AI-Assisted Development
Use AI coding tools (Cursor, Claude Code, Copilot) to accelerate how you build — with clear prompts and disciplined review.
AI touches your work in two distinct ways. The first is how you build: tools like Cursor, Claude Code, and Copilot that generate, refactor, and explain code as you work. (The second — features you build into the app — is a separate topic.) These assistants are most effective when you treat them as a fast, tireless pair programmer that still needs precise direction and careful review.
The quality of the output is bounded by the quality of the prompt and the surrounding context. Good prompts are specific and scoped: 'Write RTL tests for this ExpenseForm component', 'Convert this JS file to TypeScript with proper interfaces', 'Extract this repeated JSX into a reusable component', 'Explain what this useEffect does and identify any bugs'. Each gives the model a concrete, verifiable task tied to code it can see.

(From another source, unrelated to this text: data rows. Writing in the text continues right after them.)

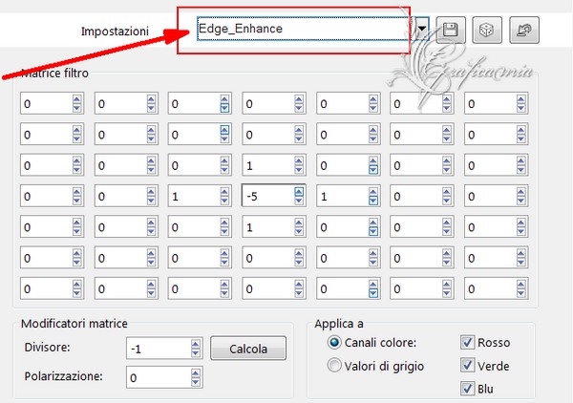Click into the Divisore input field
573x403 pixels.
tap(159, 349)
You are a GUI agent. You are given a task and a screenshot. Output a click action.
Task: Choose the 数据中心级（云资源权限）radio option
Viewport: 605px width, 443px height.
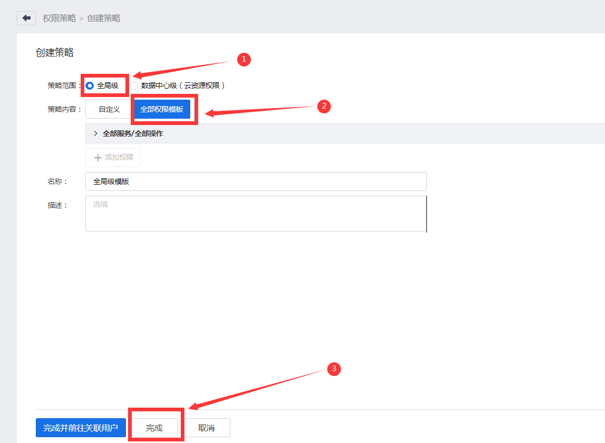134,85
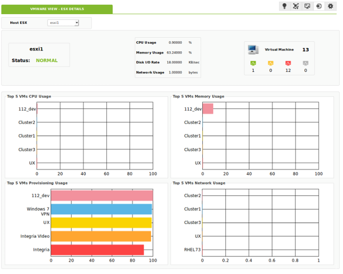Click the red Integria provisioning bar
The width and height of the screenshot is (343, 274).
pyautogui.click(x=98, y=250)
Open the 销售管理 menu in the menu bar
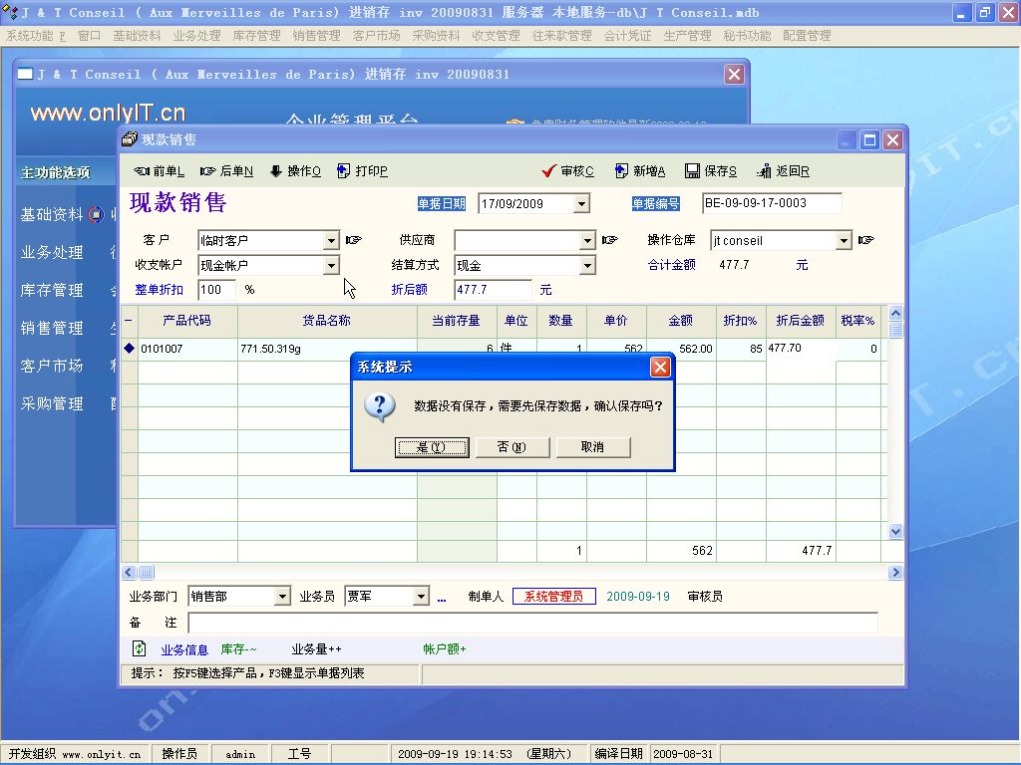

The non-negotiable discipline is review. AI-generated code can be subtly wrong — plausible APIs that don't exist, missing edge cases, or security issues — so you own every line you commit. Read it as if a junior engineer wrote it: run the tests, check the types, and verify behaviour before merging. The productivity win comes from the model doing the typing and boilerplate, not from skipping engineering judgement.
Treat an AI coding assistant like a very fast junior engineer on the team: it can scaffold a service, write boilerplate DTOs, or draft tests quickly, but you still code-review the PR, run the build, and own correctness. You wouldn't merge a junior's Spring controller without reading it — same rule applies to generated code.
- Specific, scoped prompts that reference visible code ('write RTL tests for this component') outperform vague ones.
- You own every committed line: review AI output for hallucinated APIs, missing edge cases, and security issues.
- The win is offloading typing and boilerplate, not offloading engineering judgement — tests and types still gate merges.
- Distinguish AI that accelerates how you build from AI features you ship to users; this topic is the former.
Worked Code
// Good prompts for AI coding assistants:
// "Write RTL tests for this ExpenseForm component"
// "Convert this JS file to TypeScript with proper interfaces"
// "Extract this repeated JSX into a reusable component"
// "Explain what this useEffect does and identify any bugs"Interview-Ready Q&A
The upside is speed: assistants like Claude Code, Cursor, or Copilot draft boilerplate, tests, and refactors far faster than typing by hand, and they can explain unfamiliar code. The risks are hallucinated APIs, plausible-but-wrong logic, missing edge cases, and accidentally introducing security issues or copied licensed code. I mitigate this by giving specific, scoped prompts; keeping changes small and reviewable; running the type checker and tests on the output; and reading every generated line as carefully as a teammate's PR. The model does the typing — I keep the judgement.
- 1Specific, scoped prompts beat vague ones — reference the actual code and a verifiable outcome.
- 2Always review generated code: run tests, check types, watch for hallucinated APIs and security bugs.
- 3AI accelerates building; it does not remove your ownership of correctness.